In order to cite omorfi in scientific context you need to refer to a version that can be used to reproduce the exact results. This page details the release process and gives information about citing omorfi in your research. This page may also be useful to you if you are a distribution packager seeking for stable point releases, though last I heard Linux distros are also steering towards using version control systems as packaging targets. Even in this case you may want to know about the stability criteria.

Unstable / development versions

Development is carried on github’s version control system, you can always find the latest and greatest by cloning the git repo and building it from there. Follow the instructions on the front page or google for git(hub) tutorial. Read the ReadMe. Here’s an example:

git clone
cd omorfi
[follow instructions]

Stable releases

Releases are considered stable when they fill following criteria:

  • No regressions in naive coverage over main corpora: Wikipedia (91 %), Gutenberg (96 %), FinnTreeBank (97 %), Europarl (98 %), JRC Acquis (93 %)
  • No regressions in the recall of FinnTreeBank 3 tagging (> 90 %)
  • Passes make check
  • spell-checker installation works with voikko, enchant

If you have further requirements for stability, please submit an automated test case that can be run using the command make check or make distcheck during the release process. For examples, see test/, test/, etc. Anything that is not covered by an automated test case that is ran by make check may and will change between releases. If you rely on a feature, annotation or other stuff, create your test case asap.

Releases tagged in git

Each stable release is tagged in git with a date identifier. There will also be a github “release” for each release newer than 20150000, to get the older ones you may need to dig Internet archive for whatever’s left of google code.

Releases before 2014

This is for seriously outdated versions, for reproducibility.

The release 20130829 available in the hidden Downloads section from before Google discontinued downloads does no longer work out of the box with current HFST. I (Flammie) got it installed using following procedure:

make clean
for f in src/morphology/roots/*.lexc; do sed -i -e 's/^\([^:]*[^%]\) \(.*:\)/\1% \2/' $f; done
for f in src/morphology/roots/*.lexc; do sed -i -e 's/^\([^:]*[^%]\) \(.*:\)/\1% \2/' $f; done
for f in src/morphology/roots/*.lexc; do sed -i -e 's/^\([^:]*[^%]\) \(.*:\)/\1% \2/' $f; done

The reason for this is that previous versions hfst-lexc may have been more lenient towards unescaped white-space, all cases of ‘ ‘ in lexicons need to be replaced with ‘% ‘.

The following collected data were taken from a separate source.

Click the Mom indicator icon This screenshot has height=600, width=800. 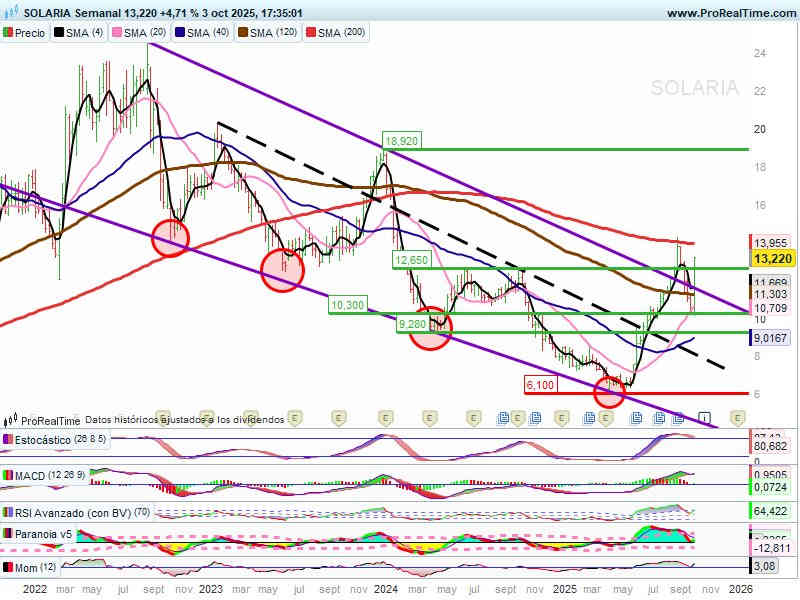point(9,568)
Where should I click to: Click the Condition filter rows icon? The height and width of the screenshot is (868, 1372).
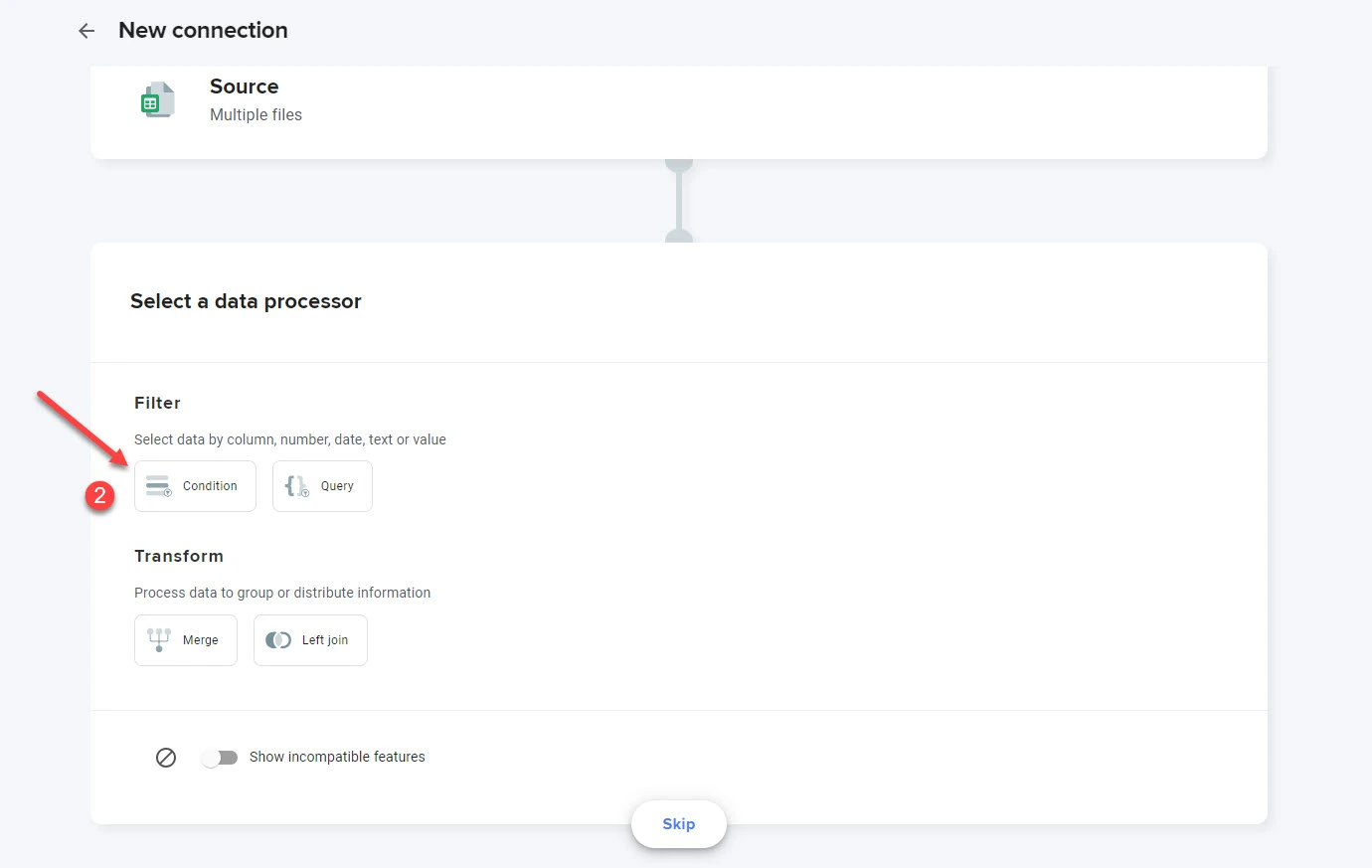coord(158,486)
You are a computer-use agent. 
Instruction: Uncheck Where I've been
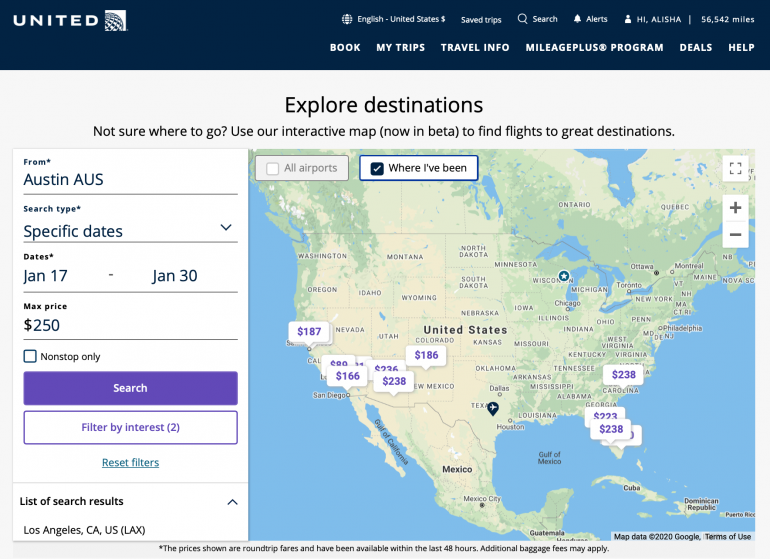click(377, 168)
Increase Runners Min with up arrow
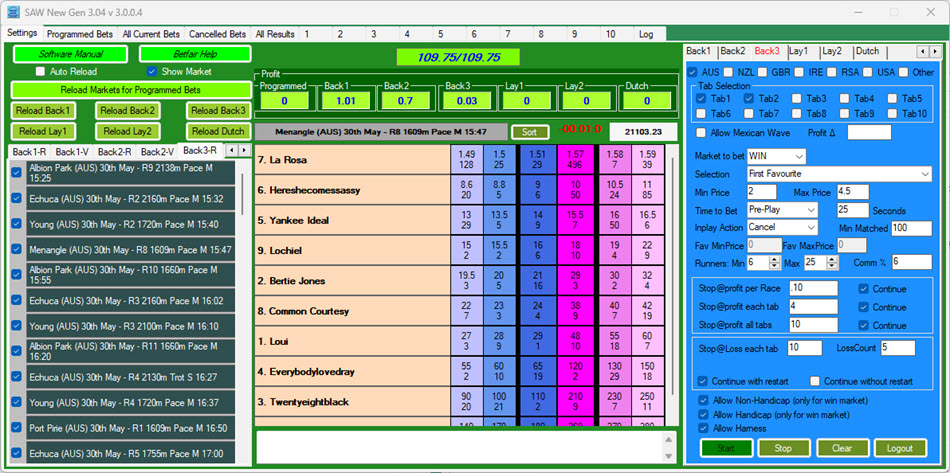Image resolution: width=950 pixels, height=473 pixels. click(776, 258)

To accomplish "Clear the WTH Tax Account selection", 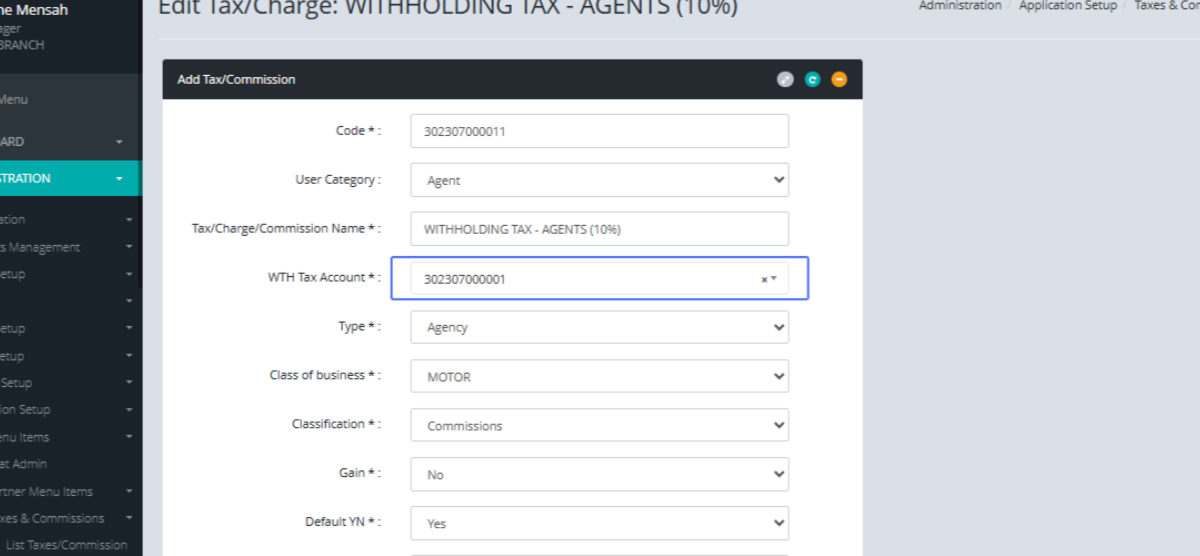I will click(764, 280).
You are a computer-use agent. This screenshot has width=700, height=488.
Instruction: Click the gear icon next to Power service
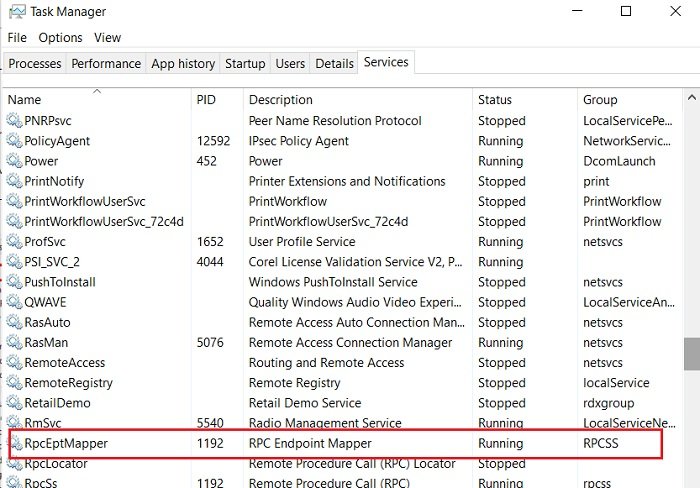pyautogui.click(x=14, y=161)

The installed scripts refer to wrong automata. The easiest way to fix this is to download patch from r04c4e27b551a or going to git clone and creating patch using commands:

git clone
cd omorfi
git format-patch -1 04c4e27b551a
cd ../omorfi-20130829/
mv ../omorfi/0001-Use-configured-format-to-refer-to-automaton.patch .
patch -p1 < 0001-Use-configured-format-to-refer-to-automaton.patch
(sudo) make install

Another possibility is to switch back to the outdated, omor style tagging. This was also broken at that time with missing distribution files. This can be worked around:

for f in src/morphology/hacks/*.lexc ; do cp -v $f ${f/-ftb3/} ; done

The resulting tagging will be off for hacks but it’s usable.

For analysis and generation only, you may also download the automaton binary.